German architect GMP triumphs over ZHA and Jean Nouvel

Zaha Hadid Architects and Jean Nouvel have been beaten by German architect GMP in a competition to design a concert hall in China.

GMP also beat Aedas and Nikken Sekkei to land the 140,000sq m Urban Concert Hall project in Chengdu.

The project, for a site opposite Sichuan University, contains two venues – a 1,600-seat opera hall and a 1,000-seat concert hall.

Architect’s view

Chengdu is considered one of the most attractive large cities in China. Public life in the streets is characterized by the city’s still vibrant tea-house culture, in particular in the historic centre with its urban fabric consisting of a network of wide and narrow lanes (“Kuan-Zhai Xiangzi”), which accounts for the metropolis’ unique character.

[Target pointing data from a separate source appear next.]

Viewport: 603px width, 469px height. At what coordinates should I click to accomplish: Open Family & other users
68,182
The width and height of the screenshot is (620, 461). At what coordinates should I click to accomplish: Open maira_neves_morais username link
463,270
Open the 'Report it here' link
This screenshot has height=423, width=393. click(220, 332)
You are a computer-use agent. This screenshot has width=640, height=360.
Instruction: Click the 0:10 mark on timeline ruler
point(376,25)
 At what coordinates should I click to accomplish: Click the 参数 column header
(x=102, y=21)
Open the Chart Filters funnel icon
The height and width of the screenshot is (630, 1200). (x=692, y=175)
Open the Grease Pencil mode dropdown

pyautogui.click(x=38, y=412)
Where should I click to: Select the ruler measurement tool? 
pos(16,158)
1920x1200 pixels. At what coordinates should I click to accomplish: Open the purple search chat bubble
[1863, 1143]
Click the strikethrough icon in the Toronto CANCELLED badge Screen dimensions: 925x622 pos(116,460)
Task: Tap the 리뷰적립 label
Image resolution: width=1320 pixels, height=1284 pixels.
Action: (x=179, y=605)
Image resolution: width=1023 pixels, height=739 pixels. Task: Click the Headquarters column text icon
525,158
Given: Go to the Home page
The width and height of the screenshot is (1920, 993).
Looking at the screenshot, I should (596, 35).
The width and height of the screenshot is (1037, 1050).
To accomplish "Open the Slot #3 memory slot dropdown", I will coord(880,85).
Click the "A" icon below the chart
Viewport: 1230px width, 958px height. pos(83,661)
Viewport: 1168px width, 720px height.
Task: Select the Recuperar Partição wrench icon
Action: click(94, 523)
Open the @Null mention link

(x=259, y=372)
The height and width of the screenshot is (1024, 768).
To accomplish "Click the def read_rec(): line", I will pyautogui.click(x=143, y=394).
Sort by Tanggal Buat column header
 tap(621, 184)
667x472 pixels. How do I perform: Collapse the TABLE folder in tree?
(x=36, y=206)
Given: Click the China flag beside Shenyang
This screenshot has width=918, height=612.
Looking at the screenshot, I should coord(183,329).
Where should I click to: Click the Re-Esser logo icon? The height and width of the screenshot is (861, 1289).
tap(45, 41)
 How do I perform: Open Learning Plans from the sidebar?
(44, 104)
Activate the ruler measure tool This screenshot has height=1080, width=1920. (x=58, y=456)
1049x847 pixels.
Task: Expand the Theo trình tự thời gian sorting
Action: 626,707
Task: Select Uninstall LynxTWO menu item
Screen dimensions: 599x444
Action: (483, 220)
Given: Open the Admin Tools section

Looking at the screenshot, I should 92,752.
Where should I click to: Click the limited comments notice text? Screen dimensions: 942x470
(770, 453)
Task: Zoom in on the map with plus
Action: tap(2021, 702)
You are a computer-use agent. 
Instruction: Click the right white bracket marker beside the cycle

It is this specific local structure which inspired the motif for the design of the Urban Concert Hall; with its opera and concert halls, an art hotel, and other functions, it takes the shape of an urban ensemble of several volumes gathered on a shared podium, which settles into its neighbourhood like a piece of a puzzle and, at the same time, generates presence and recognisability in the urban space.

The site is located opposite Sichuan University in an organically grown neighbourhood to the south-east of the city centre, right next to the prestigious Sichuan Conservatory of Music. Visitors and passers-by can use the main entrance to gain access to the foyer areas within the podium or can use the wide, open steps to walk on top of the podium, which is linked to the urban neighbourhood via four additional sets of steps and also provides access to all functions.

Both halls – the opera hall with 1,600 seats and the concert hall for an audience of 1,000 – appear as sculptural volumes featuring colours typical of public buildings in the region.  They are shrouded in a delicate, copper-coloured web, which offers a reference to the craft of bamboo braiding common in Sichuan province. Another theatre hall is integrated in the podium, thus making space for public pathways and spaces within the tight confines of the site. In contrast to the venue buildings, the podium area has been finished in dark grey natural stone, replicating the colour of the local grey brick and thereby providing another reference to the building culture of the region. The smaller buildings of the art training centre, the art gallery and the art hotel tower feature the same materials, as do the foyer areas, so that the inside appears like a continuation of the outside space.

In total, the offset arrangement of the building volumes generates a network of narrow and wider spaces around the central City Music Plaza. With the adjoining open air auditorium – which rises above the main entrance in the form of a grandstand – and a tea-house and other functions, the ensemble creates a public area which, with its diverse spaces and amenities, invites the public to stay a while.